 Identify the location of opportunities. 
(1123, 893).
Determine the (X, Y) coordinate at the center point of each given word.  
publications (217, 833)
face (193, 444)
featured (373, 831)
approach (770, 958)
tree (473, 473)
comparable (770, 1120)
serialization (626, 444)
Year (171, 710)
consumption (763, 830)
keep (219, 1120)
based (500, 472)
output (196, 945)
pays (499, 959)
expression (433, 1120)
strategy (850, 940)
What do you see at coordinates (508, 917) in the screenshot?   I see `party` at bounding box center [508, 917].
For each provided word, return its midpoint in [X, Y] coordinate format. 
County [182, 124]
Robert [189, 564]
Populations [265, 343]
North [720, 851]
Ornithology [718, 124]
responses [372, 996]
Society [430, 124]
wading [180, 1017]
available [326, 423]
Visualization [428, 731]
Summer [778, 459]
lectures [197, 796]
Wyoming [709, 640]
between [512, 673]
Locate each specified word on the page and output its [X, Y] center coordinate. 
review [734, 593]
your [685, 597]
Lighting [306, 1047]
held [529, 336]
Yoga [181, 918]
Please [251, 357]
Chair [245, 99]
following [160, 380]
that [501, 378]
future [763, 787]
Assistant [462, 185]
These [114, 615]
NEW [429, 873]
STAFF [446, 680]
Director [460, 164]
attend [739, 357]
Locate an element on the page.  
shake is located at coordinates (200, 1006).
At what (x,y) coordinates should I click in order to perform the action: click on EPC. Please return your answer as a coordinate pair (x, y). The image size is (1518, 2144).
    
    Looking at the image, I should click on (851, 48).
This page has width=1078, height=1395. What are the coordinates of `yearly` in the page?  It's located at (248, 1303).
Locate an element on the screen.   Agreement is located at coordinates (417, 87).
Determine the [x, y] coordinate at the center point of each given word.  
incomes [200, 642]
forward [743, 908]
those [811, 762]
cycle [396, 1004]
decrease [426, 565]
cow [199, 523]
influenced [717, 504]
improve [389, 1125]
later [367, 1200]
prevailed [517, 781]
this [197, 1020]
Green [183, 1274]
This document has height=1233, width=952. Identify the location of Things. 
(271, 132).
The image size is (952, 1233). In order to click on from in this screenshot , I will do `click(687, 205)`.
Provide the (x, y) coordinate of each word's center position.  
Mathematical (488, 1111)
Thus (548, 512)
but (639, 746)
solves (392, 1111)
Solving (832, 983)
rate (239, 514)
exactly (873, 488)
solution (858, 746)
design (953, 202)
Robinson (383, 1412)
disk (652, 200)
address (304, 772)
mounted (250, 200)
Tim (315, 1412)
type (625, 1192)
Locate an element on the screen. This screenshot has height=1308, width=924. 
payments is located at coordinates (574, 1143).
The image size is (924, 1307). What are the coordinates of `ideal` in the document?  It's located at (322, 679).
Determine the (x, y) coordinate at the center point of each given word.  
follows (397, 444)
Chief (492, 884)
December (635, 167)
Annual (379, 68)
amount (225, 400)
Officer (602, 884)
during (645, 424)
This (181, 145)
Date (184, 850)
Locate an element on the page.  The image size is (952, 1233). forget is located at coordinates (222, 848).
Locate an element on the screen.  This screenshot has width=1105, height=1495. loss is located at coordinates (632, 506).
○ ○ ○
■ YOUR OBJECTIVE
Please rewrite the whole listing above, putting "Find" wherever "Determine" appears and keeping everything else the same.

■ COMPLETED TASK
 Identify the location of opportunities. 
(1123, 893).
Find the (X, Y) coordinate at the center point of each given word.  
publications (217, 833)
face (193, 444)
featured (373, 831)
approach (770, 958)
tree (473, 473)
comparable (770, 1120)
serialization (626, 444)
Year (171, 710)
consumption (763, 830)
keep (219, 1120)
based (500, 472)
output (196, 945)
pays (499, 959)
expression (433, 1120)
strategy (850, 940)
What do you see at coordinates (508, 917) in the screenshot?   I see `party` at bounding box center [508, 917].
For each provided word, return its midpoint in [X, Y] coordinate format. 
County [182, 124]
Robert [189, 564]
Populations [265, 343]
North [720, 851]
Ornithology [718, 124]
responses [372, 996]
Society [430, 124]
wading [180, 1017]
available [326, 423]
Visualization [428, 731]
Summer [778, 459]
lectures [197, 796]
Wyoming [709, 640]
between [512, 673]
Locate each specified word on the page and output its [X, Y] center coordinate. 
review [734, 593]
your [685, 597]
Lighting [306, 1047]
held [529, 336]
Yoga [181, 918]
Please [251, 357]
Chair [245, 99]
following [160, 380]
that [501, 378]
future [763, 787]
Assistant [462, 185]
These [114, 615]
NEW [429, 873]
STAFF [446, 680]
Director [460, 164]
attend [739, 357]
Locate an element on the page.  
shake is located at coordinates (200, 1006).
At what (x,y) coordinates should I click in order to perform the action: click on EPC. Please return your answer as a coordinate pair (x, y). The image size is (1518, 2144).
    
    Looking at the image, I should click on (851, 48).
This page has width=1078, height=1395. What are the coordinates of `yearly` in the page?  It's located at (248, 1303).
Locate an element on the screen.   Agreement is located at coordinates (417, 87).
Find the [x, y] coordinate at the center point of each given word.  
incomes [200, 642]
forward [743, 908]
those [811, 762]
cycle [396, 1004]
decrease [426, 565]
cow [199, 523]
influenced [717, 504]
improve [389, 1125]
later [367, 1200]
prevailed [517, 781]
this [197, 1020]
Green [183, 1274]
This document has height=1233, width=952. Identify the location of Things. 
(271, 132).
The image size is (952, 1233). In order to click on from in this screenshot , I will do `click(687, 205)`.
Provide the (x, y) coordinate of each word's center position.  
Mathematical (488, 1111)
Thus (548, 512)
but (639, 746)
solves (392, 1111)
Solving (832, 983)
rate (239, 514)
exactly (873, 488)
solution (858, 746)
design (953, 202)
Robinson (383, 1412)
disk (652, 200)
address (304, 772)
mounted (250, 200)
Tim (315, 1412)
type (625, 1192)
Locate an element on the screen. This screenshot has height=1308, width=924. 
payments is located at coordinates (574, 1143).
The image size is (924, 1307). What are the coordinates of `ideal` in the document?  It's located at (322, 679).
Find the (x, y) coordinate at the center point of each given word.  
follows (397, 444)
Chief (492, 884)
December (635, 167)
Annual (379, 68)
amount (225, 400)
Officer (602, 884)
during (645, 424)
This (181, 145)
Date (184, 850)
Locate an element on the page.  The image size is (952, 1233). forget is located at coordinates (222, 848).
Locate an element on the screen.  This screenshot has width=1105, height=1495. loss is located at coordinates (632, 506).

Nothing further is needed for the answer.